Bartholomew Consolidated and Flat Rock-Hawcreek school districts indicated they had braced for glitches when starting online testing last week.

That’s because problems with test vendor CTB/McGraw-Hill’s servers last year interrupted more than 80,000 students across the state, and practice and stress tests conducted earlier this year did not ease concerns.

Lisa Smith, principal at Hope Elementary, said her students encountered a few “please wait” messages, but that was to be expected.

Hope Elementary also had a few issues administering tests with accommodations for special education students, but Smith said it was not enough to cause alarm.

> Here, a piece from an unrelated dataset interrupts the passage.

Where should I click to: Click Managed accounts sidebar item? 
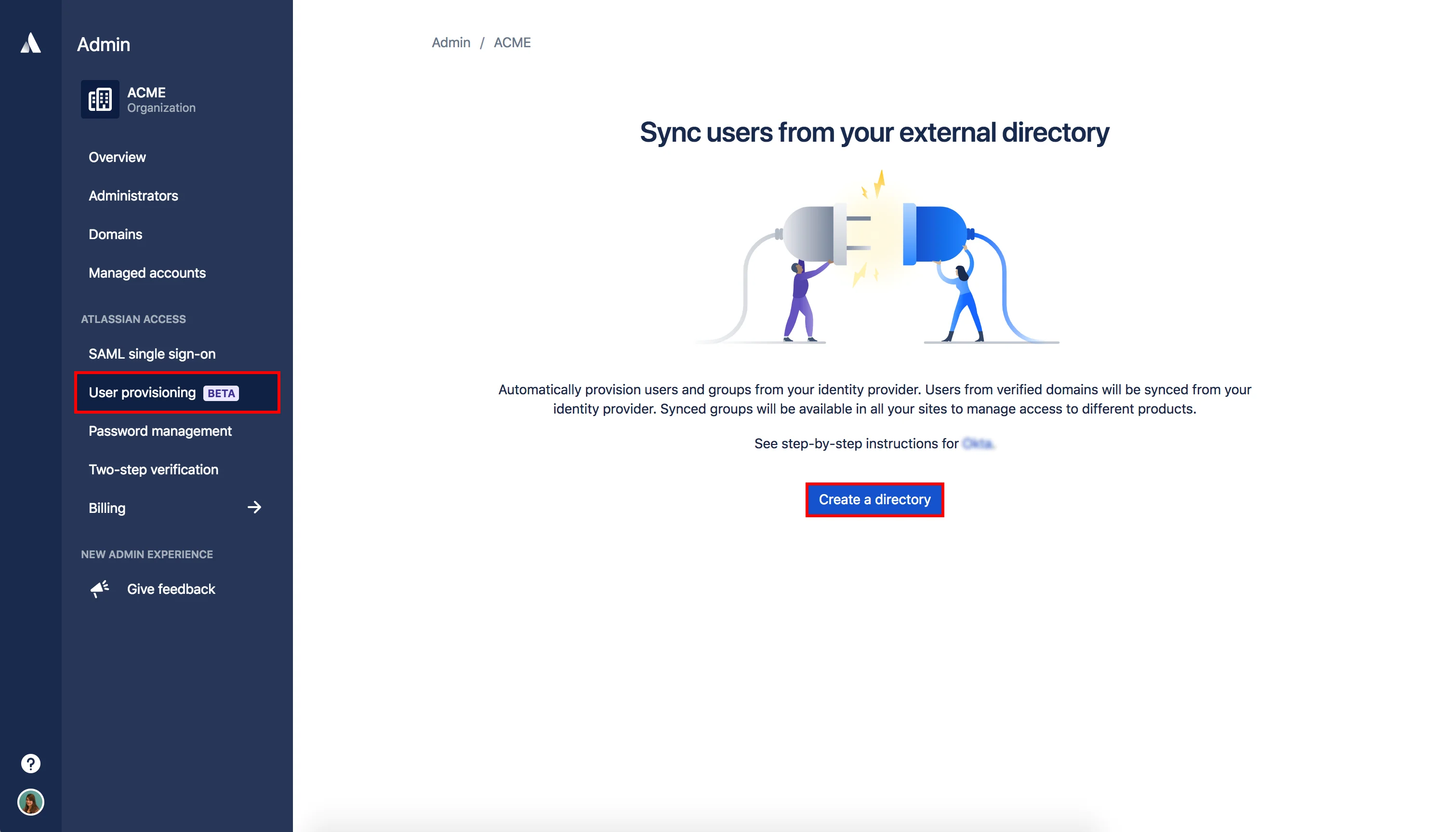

Superintendent Kathy Griffey said Hope Elementary students are just finishing up a few make-up exams, and the junior high grades start today with the math section. She said ISTEP+ testing will likely be completed this week.

“It’s a relief to have it happen smoothly,” Griffey said.

Samantha Harpring, testing coordinator for Bartholomew Consolidated schools, has been tracking this year’s number of error messages.

The district has made several adjustments, which Harpring said could be the reason students have experienced fewer technology problems this year.

After more than 1,200 of the 5,000 BCSC students tested last year experienced interruptions, the district petitioned the state to allow schools to administer the assessment on paper for most students.

About 30 percent of BCSC students are being tested online this year, compared with 80 percent last year, Harpring said.

Other large Indiana school districts — including Southwest Allen County Schools, Fort Wayne Community Schools and Wayne Township schools in Indianapolis — have also reduced online testing this year.

Both local school districts have also invested in technology upgrades, which may have helped them avoid glitches this year. They have increased their Internet bandwidth, which allows more students to be online at the same time at higher speeds.

“We’re pleasantly surprised,” Harpring said.

Indiana Department of Education spokesman Daniel Altman said Monday that testing across the state has gone smoothly. About 90 percent of Hoosier students are testing online this year, he said.

With one week left in the online testing window, Altman said more than 50 percent of scheduled tests have been completed.

“There’s nothing widespread, and that’s always very good news for our schools,” he said.